When the representative of the deceased patient’s estate filed the lawsuit, the defendants asked the trial court to compel arbitration. The trial court granted the motion to compel arbitration and required the parties to submit their claims to an arbitrator rather than a judge or jury. The trial court held that, by signing the agreement, the patient agreed to mandatory arbitration. The court of appeal affirmed, saying that the trial court “properly construed and applied the arbitration clause.”

Under this decision, in order to escape a contract providing for arbitration of disputes, a health care patient must either demonstrate that the agreement violates public policy or is unconscionable. “[U]nconscionability relates to the procedural manner in which the agreement was obtained, and substantive notions of basic fairness.” In other words, it isn’t enough that an agreement to arbitrate was obtained in unfair circumstances. The literal terms of the agreement must also be so unfair as to deprive the patient of basic fairness. Fewer rights and remedies is probably not enough. The Franks court said the patient’s representative “has not made that necessary showing.”

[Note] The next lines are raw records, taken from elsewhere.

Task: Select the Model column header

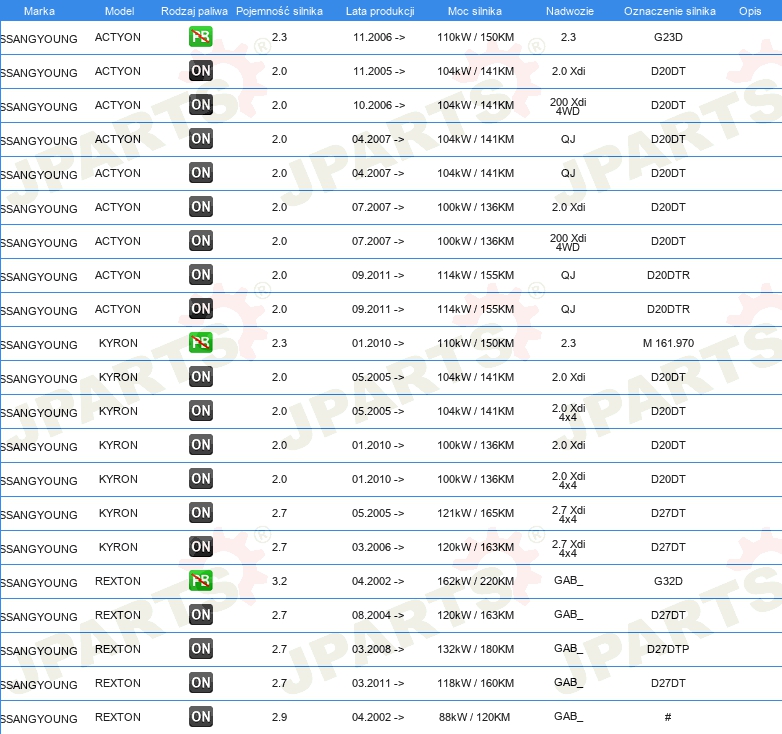Action: 119,11
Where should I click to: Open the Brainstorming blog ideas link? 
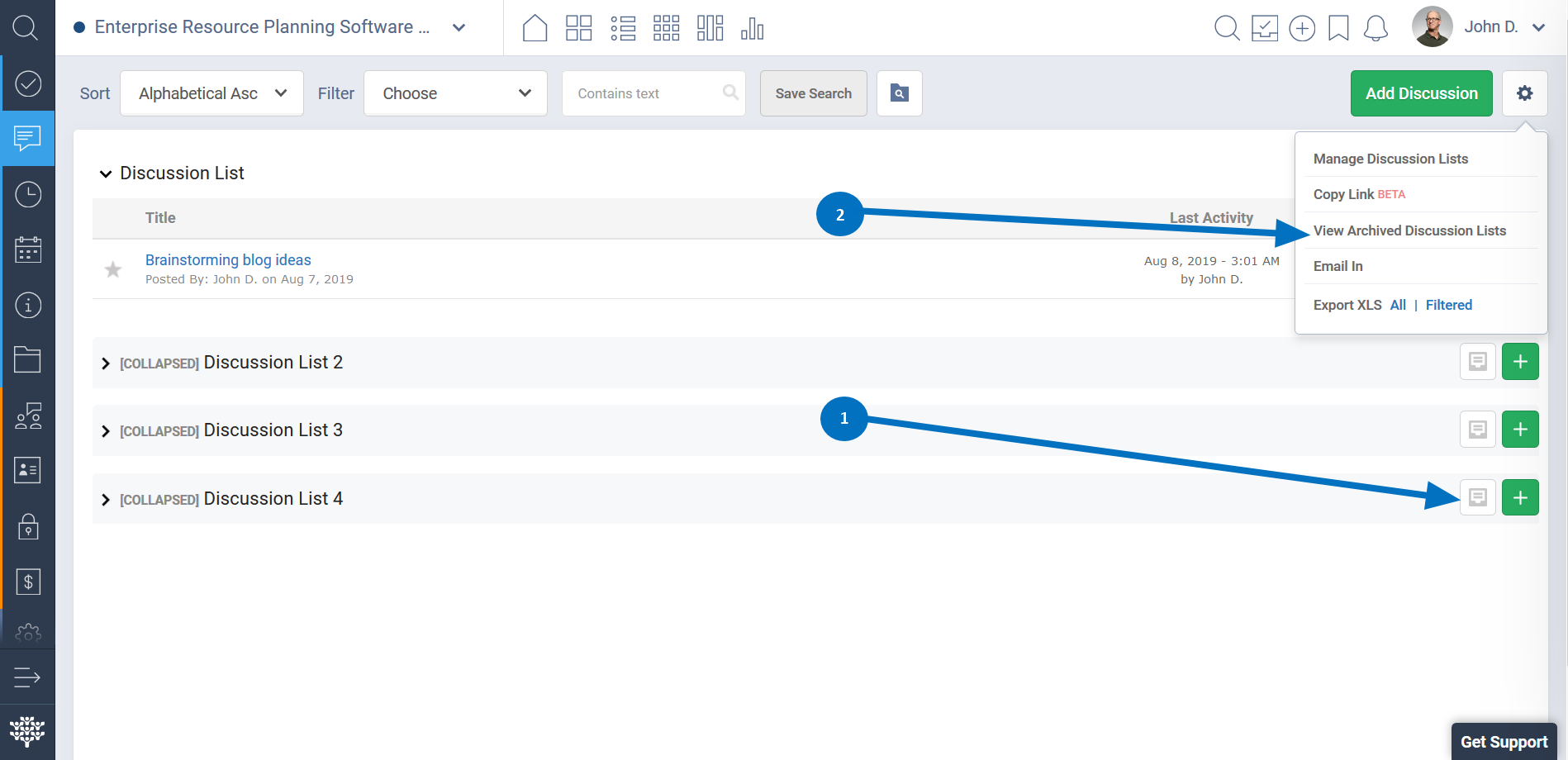coord(228,260)
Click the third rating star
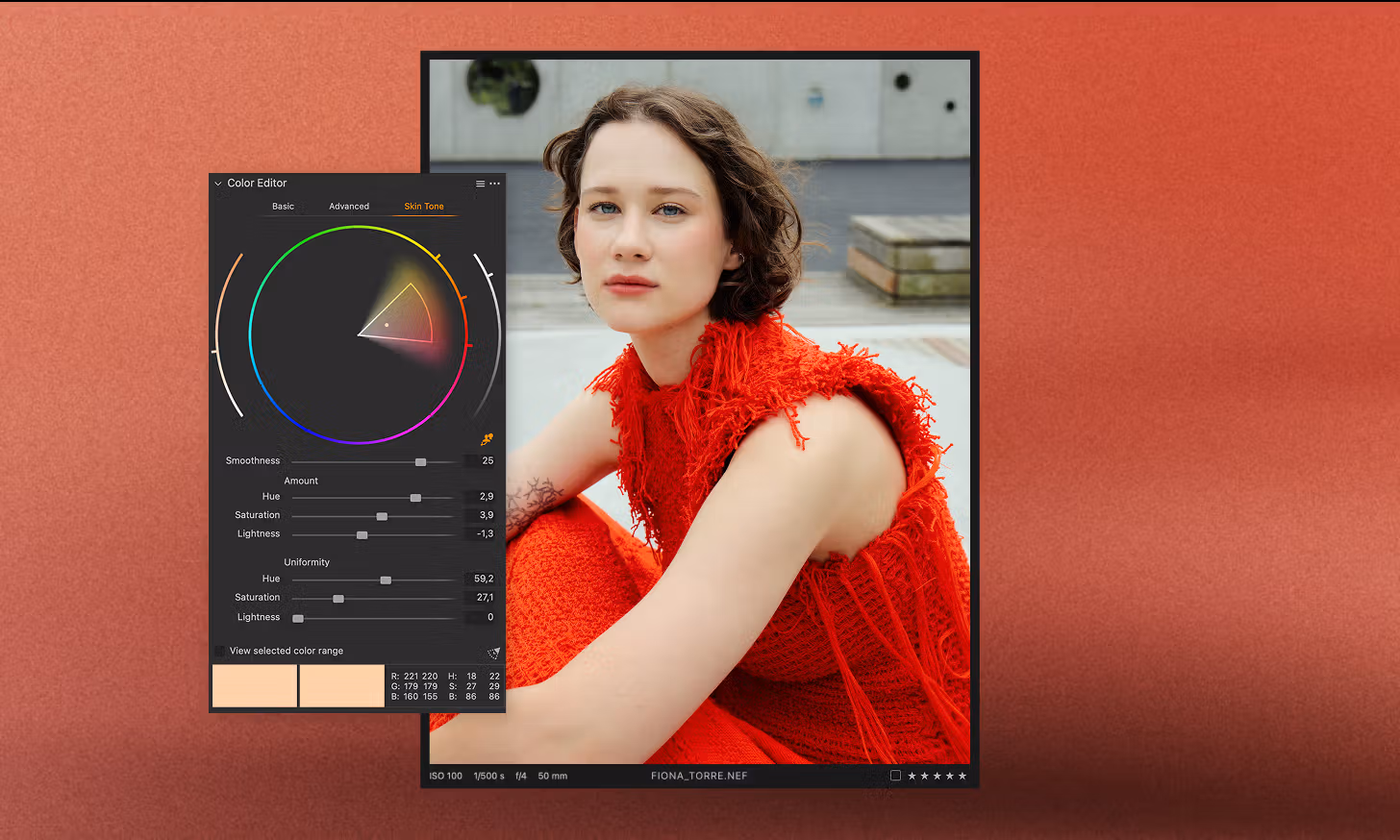The width and height of the screenshot is (1400, 840). (938, 776)
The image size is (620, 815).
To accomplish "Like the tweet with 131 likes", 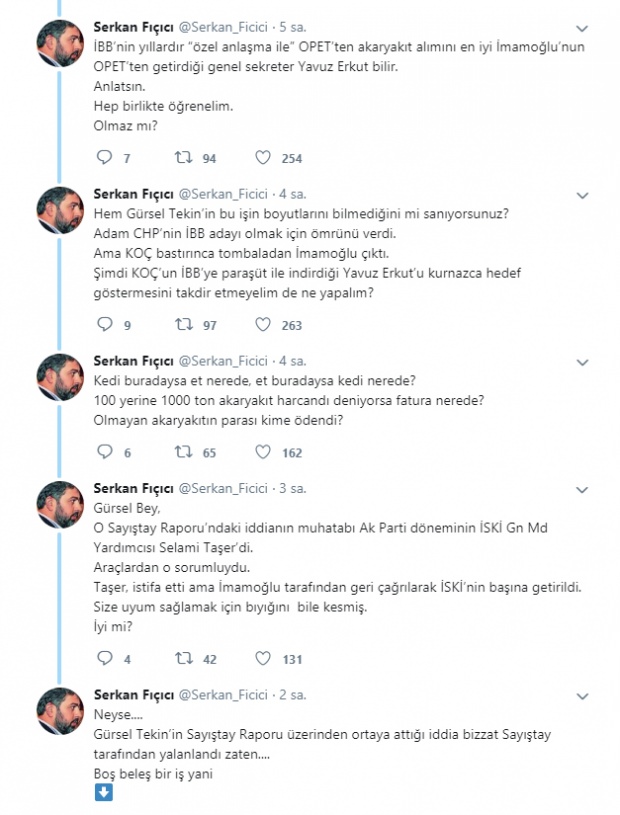I will coord(262,658).
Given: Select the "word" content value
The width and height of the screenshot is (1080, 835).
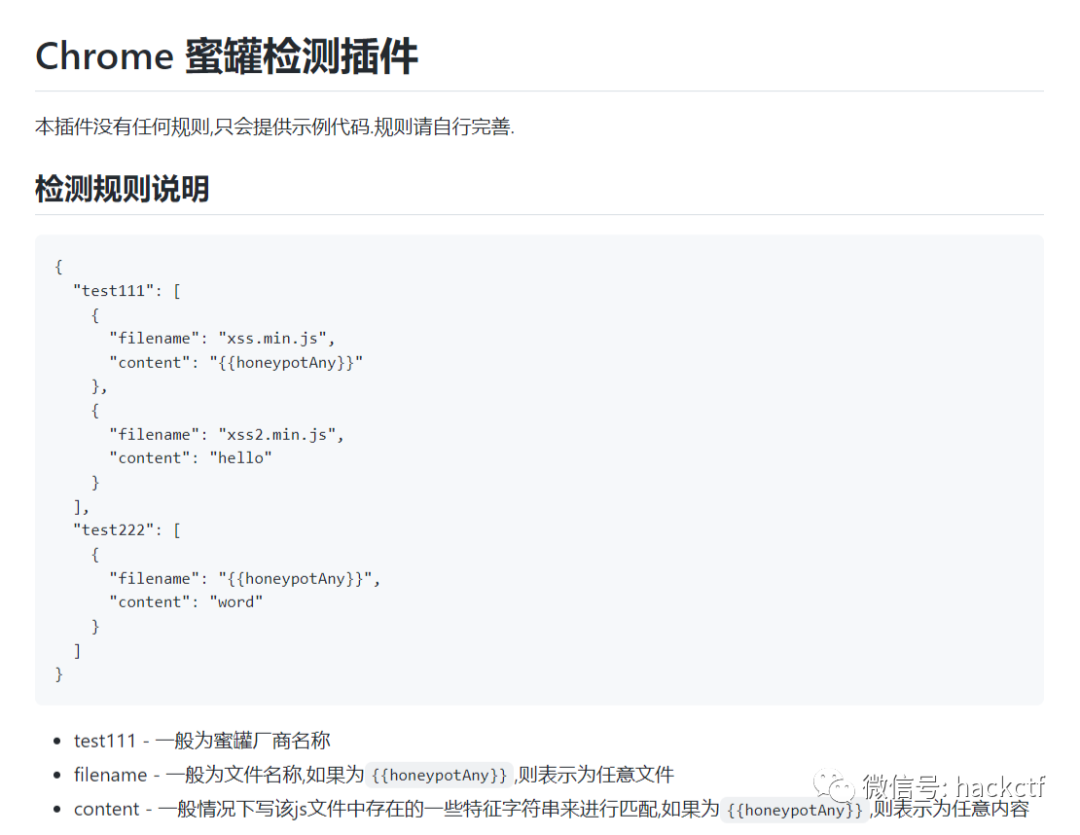Looking at the screenshot, I should click(x=236, y=602).
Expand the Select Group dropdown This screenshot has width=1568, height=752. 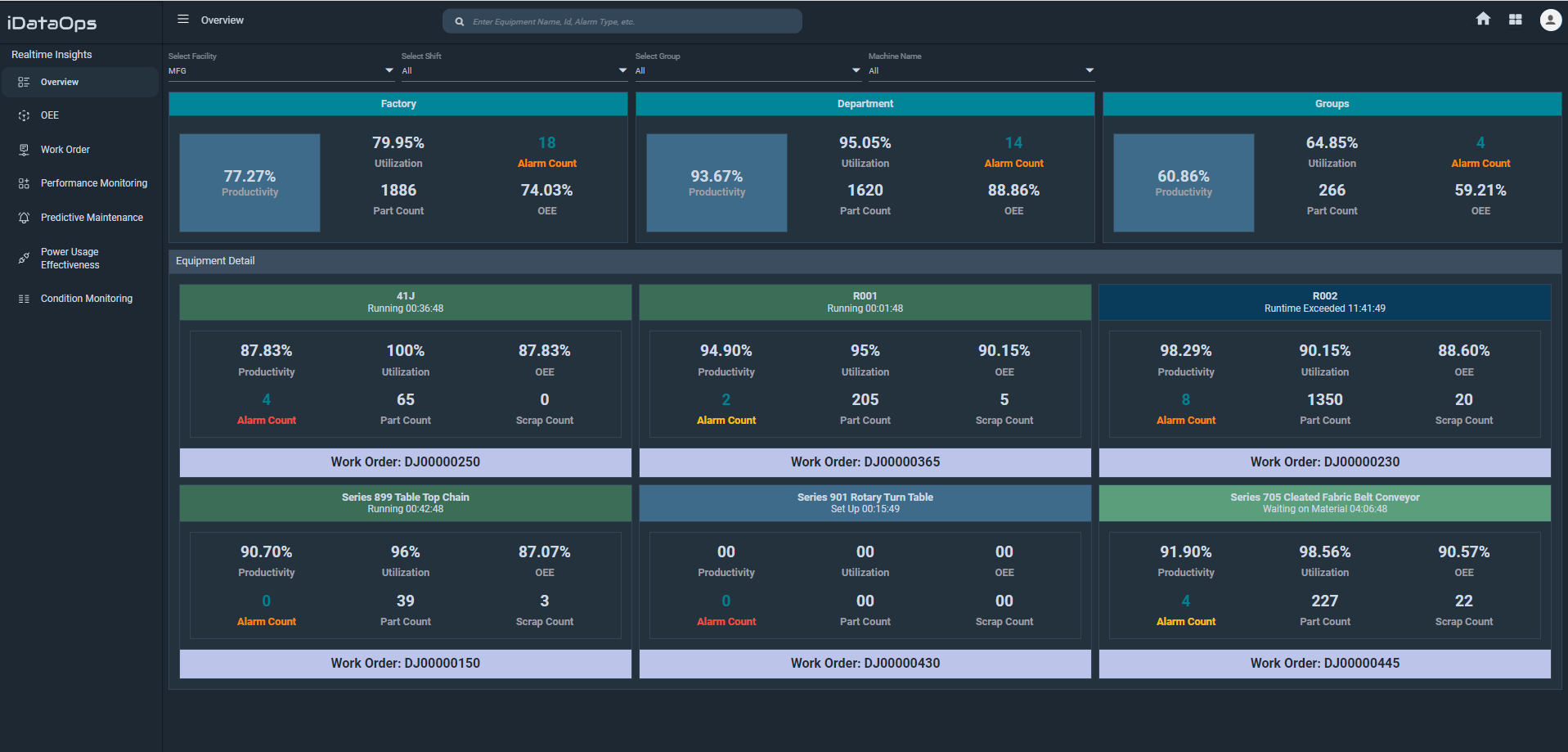pyautogui.click(x=856, y=71)
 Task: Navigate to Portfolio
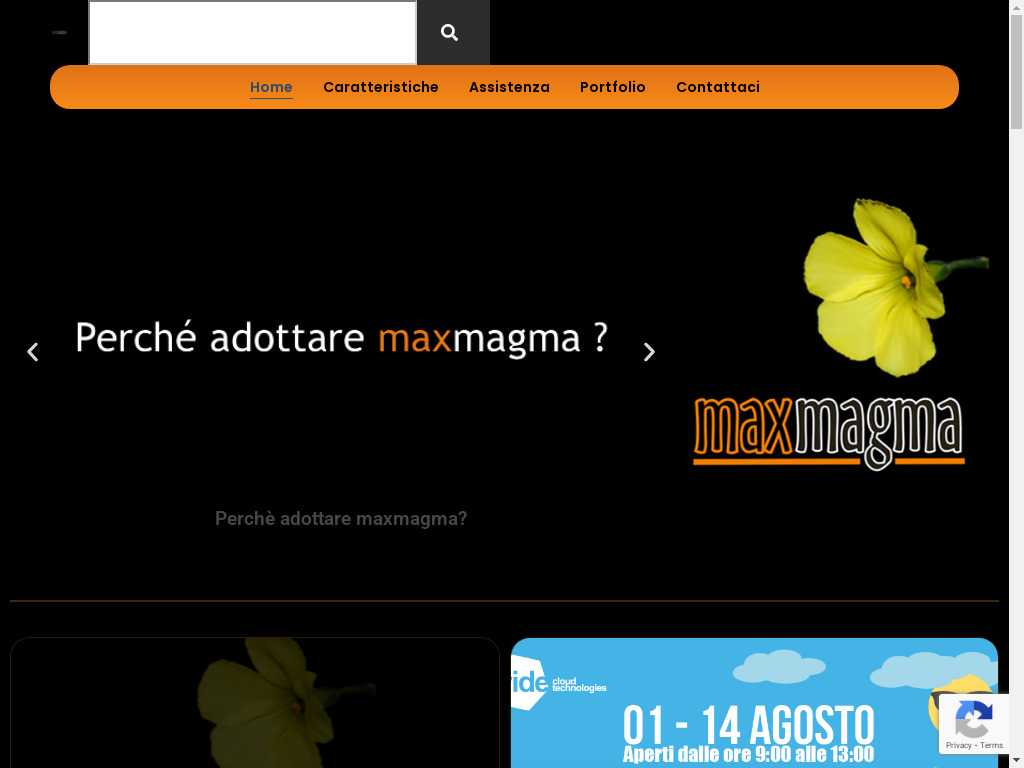click(x=612, y=87)
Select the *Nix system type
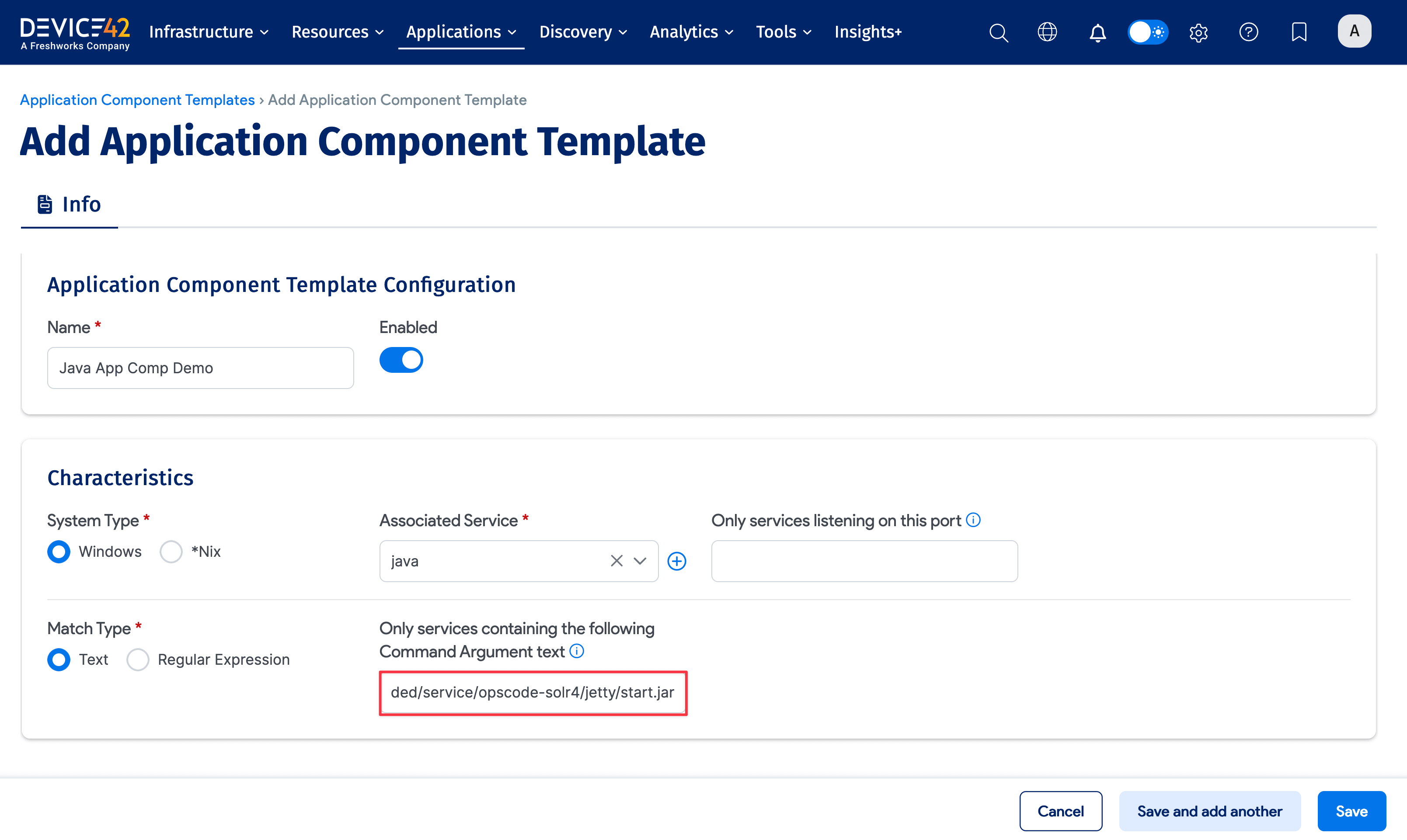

It is important to note that, although the case involved claims of medical negligence, the court’s decision is not about whether the health care providers were actually negligent. They very well may not have been.

The point is simply this: Plain contract language means what it says and will probably be enforced. A person who signs any contract without reading it or without understanding what they are signing does so at his or her own peril – and, in this case, to the peril of the jury trial system on which this country was founded.